Y todo esto, ¿a dónde nos conduce?, nos lleva a una sociedad desvinculada, con un tejido asociativo debilitado y en muchos casos inexistente. Hay como una incapacidad de hacer todo aquello que es humanamente necesario. Incapacidad de educar humanamente a los hijos, desde la infancia a la adolescencia. Incapacidad de mantener una estabilidad matrimonial, que garantice un acompañamiento armónico de los hijos, para que desde el binomio del amar y sentirse amados, aprendan a tomar sus propias decisiones.
El hombre es por definición un ser social. En una sociedad sin vínculos, el hombre se transforma en un ser movido por el egoísmo, hasta el punto de confundir su deseo con una necesidad, y esta falsa necesidad la convertimos finalmente en un derecho. Esta ideología de la desvinculación dificulta todo aquello que es necesario para iniciar un cambio. ¿Qué cambio? Un cambio que regenere el gusto por las relaciones interpersonales. Un cambio que humanice la sociedad poniendo a la persona en el lugar que le corresponde. ¿Por qué se ha producido esta indignación social? Por muchas razones. Entre otras, porque la persona tiene la impresión de haberse convertido en una mercadería barata. También por el hecho de no sentirse representados por la clase política, y también por el desencanto que produce ver unos poderes fácticos que mandan más que los gobiernos.

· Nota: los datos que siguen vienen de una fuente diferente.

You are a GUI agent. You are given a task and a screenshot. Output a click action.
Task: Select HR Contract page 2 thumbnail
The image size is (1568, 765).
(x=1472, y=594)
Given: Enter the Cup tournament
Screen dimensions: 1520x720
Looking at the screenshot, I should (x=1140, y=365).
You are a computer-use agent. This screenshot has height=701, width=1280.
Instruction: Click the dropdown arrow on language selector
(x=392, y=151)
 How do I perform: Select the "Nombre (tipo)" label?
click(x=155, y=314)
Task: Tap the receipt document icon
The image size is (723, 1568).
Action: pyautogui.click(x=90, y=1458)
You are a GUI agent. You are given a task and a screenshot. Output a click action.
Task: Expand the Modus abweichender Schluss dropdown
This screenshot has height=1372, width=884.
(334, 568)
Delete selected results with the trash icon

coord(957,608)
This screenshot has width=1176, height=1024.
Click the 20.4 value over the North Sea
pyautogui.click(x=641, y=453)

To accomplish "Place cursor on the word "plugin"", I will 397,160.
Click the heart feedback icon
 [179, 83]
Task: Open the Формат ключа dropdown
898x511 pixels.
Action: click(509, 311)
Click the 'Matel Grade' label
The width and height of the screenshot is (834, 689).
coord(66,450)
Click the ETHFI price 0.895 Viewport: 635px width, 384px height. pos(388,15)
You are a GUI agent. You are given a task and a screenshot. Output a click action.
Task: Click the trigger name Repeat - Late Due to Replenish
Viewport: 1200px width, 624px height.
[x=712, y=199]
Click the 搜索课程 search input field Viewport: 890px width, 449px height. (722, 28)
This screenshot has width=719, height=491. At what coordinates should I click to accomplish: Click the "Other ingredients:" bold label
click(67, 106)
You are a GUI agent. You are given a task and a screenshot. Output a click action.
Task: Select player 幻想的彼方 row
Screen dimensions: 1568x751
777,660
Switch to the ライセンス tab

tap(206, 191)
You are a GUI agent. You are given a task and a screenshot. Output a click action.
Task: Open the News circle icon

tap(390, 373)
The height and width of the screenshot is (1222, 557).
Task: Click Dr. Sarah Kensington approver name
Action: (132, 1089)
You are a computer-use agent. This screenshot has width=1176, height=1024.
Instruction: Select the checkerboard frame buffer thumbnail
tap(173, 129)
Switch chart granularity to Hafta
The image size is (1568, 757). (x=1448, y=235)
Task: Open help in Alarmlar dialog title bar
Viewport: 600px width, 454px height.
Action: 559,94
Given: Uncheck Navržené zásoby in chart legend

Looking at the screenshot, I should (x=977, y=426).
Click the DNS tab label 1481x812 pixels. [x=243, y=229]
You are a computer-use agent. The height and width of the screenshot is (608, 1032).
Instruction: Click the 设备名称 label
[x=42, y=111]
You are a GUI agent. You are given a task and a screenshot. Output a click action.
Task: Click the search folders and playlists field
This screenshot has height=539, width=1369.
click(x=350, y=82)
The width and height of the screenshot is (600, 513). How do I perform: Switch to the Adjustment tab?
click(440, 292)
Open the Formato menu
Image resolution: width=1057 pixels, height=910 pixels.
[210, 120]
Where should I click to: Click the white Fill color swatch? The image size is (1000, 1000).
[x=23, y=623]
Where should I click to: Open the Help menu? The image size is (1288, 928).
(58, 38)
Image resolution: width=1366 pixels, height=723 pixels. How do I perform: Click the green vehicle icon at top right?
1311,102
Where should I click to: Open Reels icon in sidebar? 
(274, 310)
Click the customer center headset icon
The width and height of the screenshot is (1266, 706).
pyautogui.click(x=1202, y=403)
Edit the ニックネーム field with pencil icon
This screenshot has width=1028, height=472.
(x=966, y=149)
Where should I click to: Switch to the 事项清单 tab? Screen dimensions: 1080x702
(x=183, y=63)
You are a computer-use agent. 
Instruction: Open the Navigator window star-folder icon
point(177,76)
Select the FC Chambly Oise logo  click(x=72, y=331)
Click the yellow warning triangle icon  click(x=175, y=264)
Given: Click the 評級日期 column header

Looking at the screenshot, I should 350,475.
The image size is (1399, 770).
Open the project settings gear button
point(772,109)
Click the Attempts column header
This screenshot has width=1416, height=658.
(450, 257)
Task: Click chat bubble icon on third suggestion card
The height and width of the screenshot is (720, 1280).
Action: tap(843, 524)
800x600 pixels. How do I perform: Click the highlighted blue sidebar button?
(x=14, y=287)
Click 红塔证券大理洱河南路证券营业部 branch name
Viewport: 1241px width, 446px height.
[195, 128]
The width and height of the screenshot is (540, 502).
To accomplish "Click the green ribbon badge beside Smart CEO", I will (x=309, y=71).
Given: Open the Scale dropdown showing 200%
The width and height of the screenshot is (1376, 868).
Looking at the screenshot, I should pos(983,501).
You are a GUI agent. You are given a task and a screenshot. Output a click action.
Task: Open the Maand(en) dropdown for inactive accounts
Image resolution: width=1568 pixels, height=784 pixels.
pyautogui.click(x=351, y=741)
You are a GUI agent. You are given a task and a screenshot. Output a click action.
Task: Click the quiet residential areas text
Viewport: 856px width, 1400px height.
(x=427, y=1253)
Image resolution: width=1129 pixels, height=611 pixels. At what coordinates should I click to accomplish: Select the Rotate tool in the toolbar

El cambio debiera tener distintos niveles. Un primer nivel, personal. Reafirmando los vínculos con las personas y aflojando los vínculos con las cosas. Hemos llegado al extremo de amar las cosas y usar las personas, cuando debiera ser lo contrario, usar las cosas y amar a las personas. Permitidme que os explique una experiencia que pone de manifiesto lo que acabamos de decir. Andando por la calle, doy un tropezón, y para no irme de narices al suelo, me apoyo en un coche que estaba aparcado. El propietario estaba dentro, y salió airado insultándome gravemente a mí y a los difuntos de mi familia, total porque había puesto, a su juicio, mi puerca mano sobre la excelsa plancha de su coche nuevo. Aquí vemos claramente una forma de amar más a las cosas que a las personas. Sin embargo, el cambio pasaría por convertir los encuentros interpersonales en una gran oportunidad, de establecer vínculos de diálogo, más allá de que haya o no sintonía en la forma de ver las cosas.
Pensar distinto no es ningún motivo para dejar de respetarnos. En el ámbito público también son necesarios unos cambios indispensables. No hacer de la política un deseo de poder, de fama, de revancha contra los adversarios, sino un deseo honesto de servicio al bien común. También la economía debiera cambiar de rostro. Una economía especulativa, cuyo objetivo es la acumulación de beneficios, no tiene humanamente futuro. Si verdaderamente queremos salir del hoyo en el que nos hemos metido, hace falta tener imaginación y coraje, pero por encima de todo el cambio necesario de la avaricia por la generosidad.